【なにわの地下鉄劇場】 令和二年十月


【なにわの地下鉄劇場】
「この前熊野古道のツアーに行ってん」

「うん」

「そんでバスの中退屈やからビデオかけるやろ」

「長旅やからなぁ」

「ビデオ流したらな、最近の映画って他の映画のコマーシャルが無茶苦茶長いねん」

「ふ〜ん」

「なかなか肝心の映画が始まらへんねん。

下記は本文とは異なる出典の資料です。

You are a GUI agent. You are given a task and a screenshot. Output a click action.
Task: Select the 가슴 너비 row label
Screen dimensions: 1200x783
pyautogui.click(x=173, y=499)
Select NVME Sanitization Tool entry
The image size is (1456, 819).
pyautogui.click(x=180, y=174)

せやから添乗員の兄ちゃんにな、」

「うん」

「兄ちゃん、スキップでけへんの?って聞いたら、兄ちゃん困った顔になってな、できますよ、言うて腰に手え当てて、そこでスキップしはってん」

くくっ、お、お腹痛い…

地下鉄劇場は今日も快調…

 

 回顧を兼ねた書評
 僕の初海外旅行は26歳の時のインドだった。
 当時往復チケットは年末料金だったので30万した(泣)。
 行く前は椎名誠の「わしもインドで考えた」を熟読。
 インドでは尻の毛まで抜かれるほどぼったくられ、下痢と発熱で散々だったけど、
 それからはリーマンパッカーとして主にアジアをふらふら。
 アフリカは遠すぎて行けなかった。新婚旅行もバックパックでバンコクと香港へ。
 香港では雑居房のチョンキンマンションで二泊し、妻はぐったりしていた。
 バンコクでは安宿と高級ホテルと泊まり歩き、マリオットのプールで
 溺死しそうになったのは今ではいい思い出だ(嘘)。
 旅も好きだが、旅行記も好きだ。
 この本は主にアフリカ旅行のエッセイだが、面白い。
 何よりも文章がうまい。
 奥さんとのなりそめを綴った「追いかけてバルセロナ」なんか疾走感があり、
 一気に読め、感動的でさえある。
 朝の通勤の地下鉄で読んでたけど、日本にいながら気持ちはバックパッカー。
 旅の本もいいけど、また出かけたいなあ。